Given request - Arrange every line of the material below as a Markdown table with two columns, Row and Line. Number the rows in order and leave out any blank lines.

----

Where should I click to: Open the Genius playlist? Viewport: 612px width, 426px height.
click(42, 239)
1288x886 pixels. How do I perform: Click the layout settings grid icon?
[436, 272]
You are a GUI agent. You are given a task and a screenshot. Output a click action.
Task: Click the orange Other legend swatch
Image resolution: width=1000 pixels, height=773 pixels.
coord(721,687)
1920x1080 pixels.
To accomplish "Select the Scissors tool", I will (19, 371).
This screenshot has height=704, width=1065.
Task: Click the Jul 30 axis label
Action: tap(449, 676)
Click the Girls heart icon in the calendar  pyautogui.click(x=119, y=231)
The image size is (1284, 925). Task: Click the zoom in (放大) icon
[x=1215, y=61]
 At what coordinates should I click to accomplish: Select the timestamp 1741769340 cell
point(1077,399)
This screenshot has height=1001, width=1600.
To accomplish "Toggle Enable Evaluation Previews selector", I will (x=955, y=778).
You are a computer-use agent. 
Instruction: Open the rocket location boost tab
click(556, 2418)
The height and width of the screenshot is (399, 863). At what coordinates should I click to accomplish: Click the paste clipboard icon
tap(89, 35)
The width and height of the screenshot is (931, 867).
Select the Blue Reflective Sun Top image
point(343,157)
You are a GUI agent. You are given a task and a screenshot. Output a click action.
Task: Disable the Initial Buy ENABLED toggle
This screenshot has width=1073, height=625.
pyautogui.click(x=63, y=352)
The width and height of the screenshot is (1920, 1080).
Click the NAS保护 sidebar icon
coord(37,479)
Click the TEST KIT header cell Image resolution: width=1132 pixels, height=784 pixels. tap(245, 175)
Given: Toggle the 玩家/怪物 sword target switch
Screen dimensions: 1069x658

----

Response -
| Row | Line |
|---|---|
| 1 | Where should I click to: Open the Genius playlist? Viewport: 612px width, 426px height. |
| 2 | click(42, 239) |
| 3 | 1288x886 pixels. How do I perform: Click the layout settings grid icon? |
| 4 | [436, 272] |
| 5 | You are a GUI agent. You are given a task and a screenshot. Output a click action. |
| 6 | Task: Click the orange Other legend swatch |
| 7 | Image resolution: width=1000 pixels, height=773 pixels. |
| 8 | coord(721,687) |
| 9 | 1920x1080 pixels. |
| 10 | To accomplish "Select the Scissors tool", I will (19, 371). |
| 11 | This screenshot has height=704, width=1065. |
| 12 | Task: Click the Jul 30 axis label |
| 13 | Action: tap(449, 676) |
| 14 | Click the Girls heart icon in the calendar  pyautogui.click(x=119, y=231) |
| 15 | The image size is (1284, 925). Task: Click the zoom in (放大) icon |
| 16 | [x=1215, y=61] |
| 17 |  At what coordinates should I click to accomplish: Select the timestamp 1741769340 cell |
| 18 | point(1077,399) |
| 19 | This screenshot has height=1001, width=1600. |
| 20 | To accomplish "Toggle Enable Evaluation Previews selector", I will (x=955, y=778). |
| 21 | You are a computer-use agent.  |
| 22 | Instruction: Open the rocket location boost tab |
| 23 | click(556, 2418) |
| 24 | The height and width of the screenshot is (399, 863). At what coordinates should I click to accomplish: Click the paste clipboard icon |
| 25 | tap(89, 35) |
| 26 | The width and height of the screenshot is (931, 867). |
| 27 | Select the Blue Reflective Sun Top image |
| 28 | point(343,157) |
| 29 | You are a GUI agent. You are given a task and a screenshot. Output a click action. |
| 30 | Task: Disable the Initial Buy ENABLED toggle |
| 31 | This screenshot has width=1073, height=625. |
| 32 | pyautogui.click(x=63, y=352) |
| 33 | The width and height of the screenshot is (1920, 1080). |
| 34 | Click the NAS保护 sidebar icon |
| 35 | coord(37,479) |
| 36 | Click the TEST KIT header cell Image resolution: width=1132 pixels, height=784 pixels. tap(245, 175) |
| 37 | Given: Toggle the 玩家/怪物 sword target switch |
| 38 | Screen dimensions: 1069x658 |